(Data from a pointing dataset)
....................

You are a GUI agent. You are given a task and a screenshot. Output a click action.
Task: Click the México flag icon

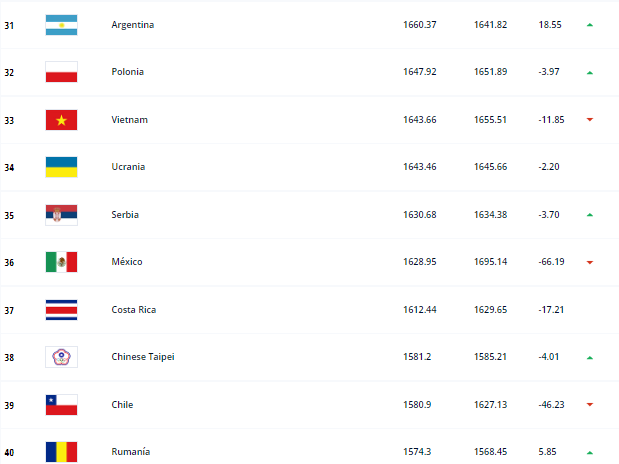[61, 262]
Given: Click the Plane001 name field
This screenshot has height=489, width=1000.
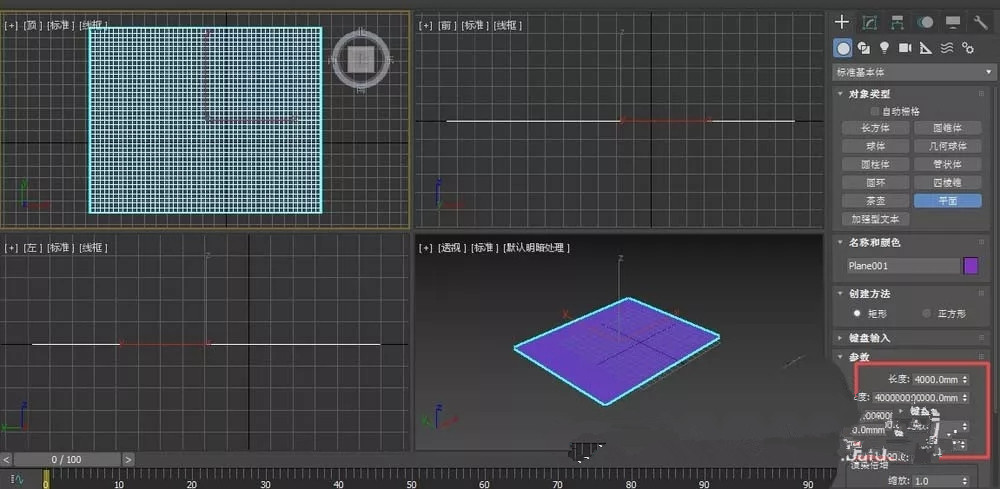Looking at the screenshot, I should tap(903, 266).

....................

> _Instructions to follow_:
Turn every line of the data above into a JSON list of strings, one string per line, skipping blank lines and leaving out the pictures.

> _Task output_:
[
  "You are a GUI agent. You are given a task and a screenshot. Output a click action.",
  "Task: Click the México flag icon",
  "[61, 262]",
  "Given: Click the Plane001 name field",
  "This screenshot has height=489, width=1000.",
  "Looking at the screenshot, I should tap(903, 266)."
]